AVAILABLE DATA
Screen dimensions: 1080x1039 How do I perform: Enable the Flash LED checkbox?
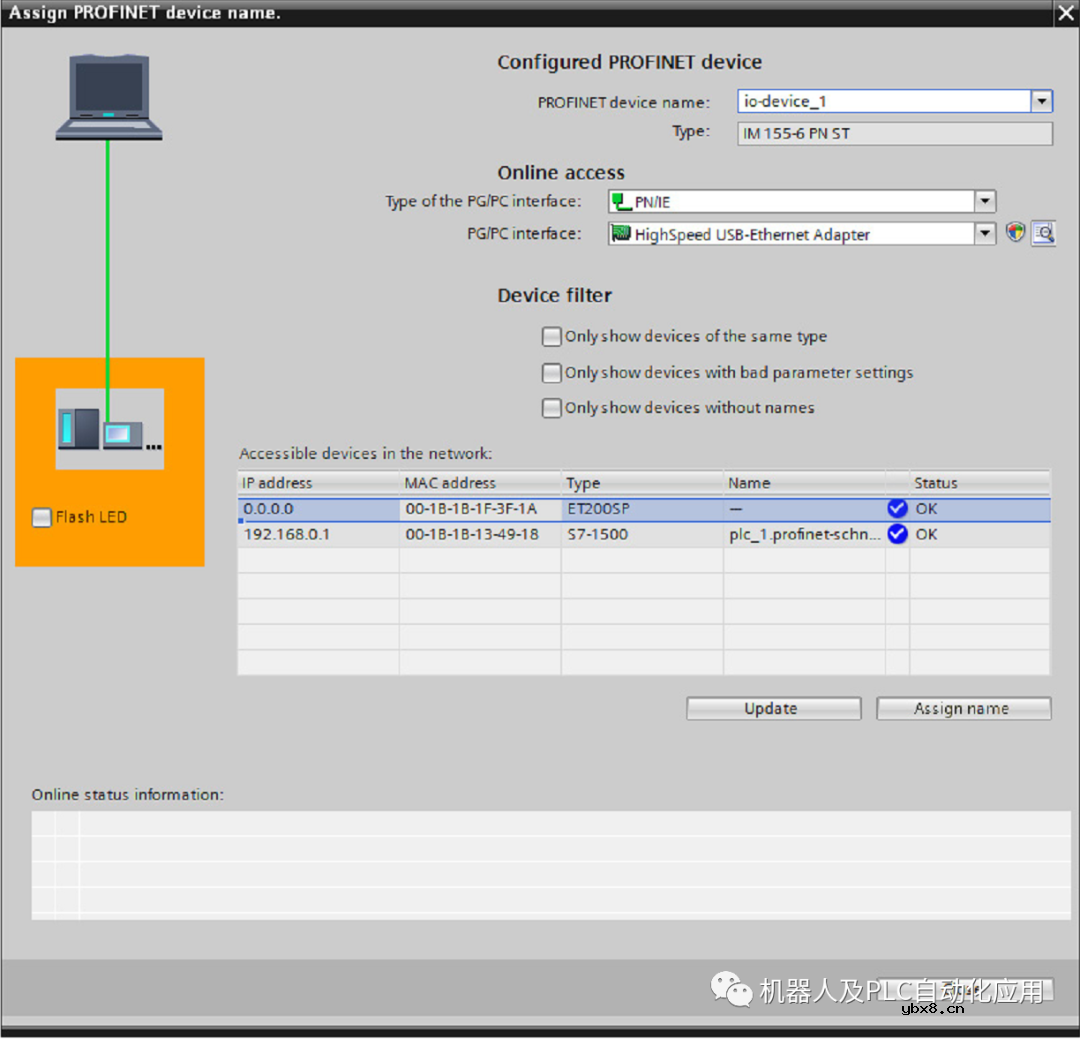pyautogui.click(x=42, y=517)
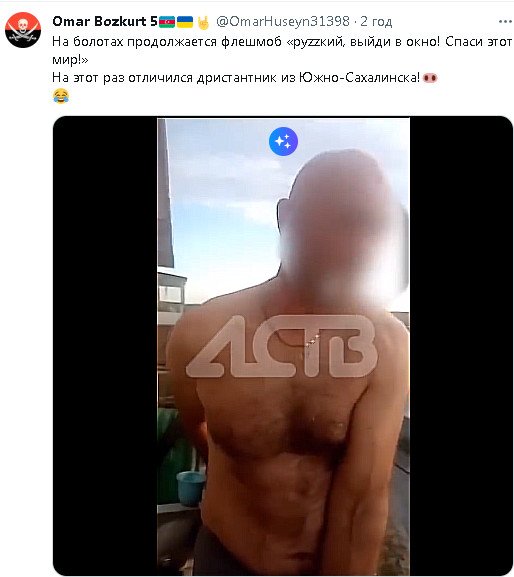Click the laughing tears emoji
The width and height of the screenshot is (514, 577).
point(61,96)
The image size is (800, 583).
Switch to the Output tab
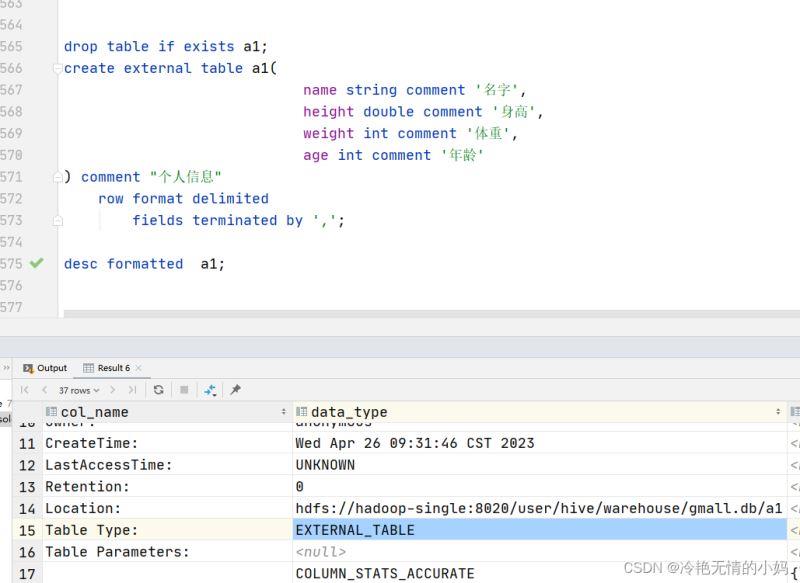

TASK TO CARRY OUT
Each line from the one with "The image size is (800, 583)." to the last line of the listing should be returned exactly, both ends included, and no picture with them.

WRITTEN RESPONSE
The image size is (800, 583).
Switch to the Output tab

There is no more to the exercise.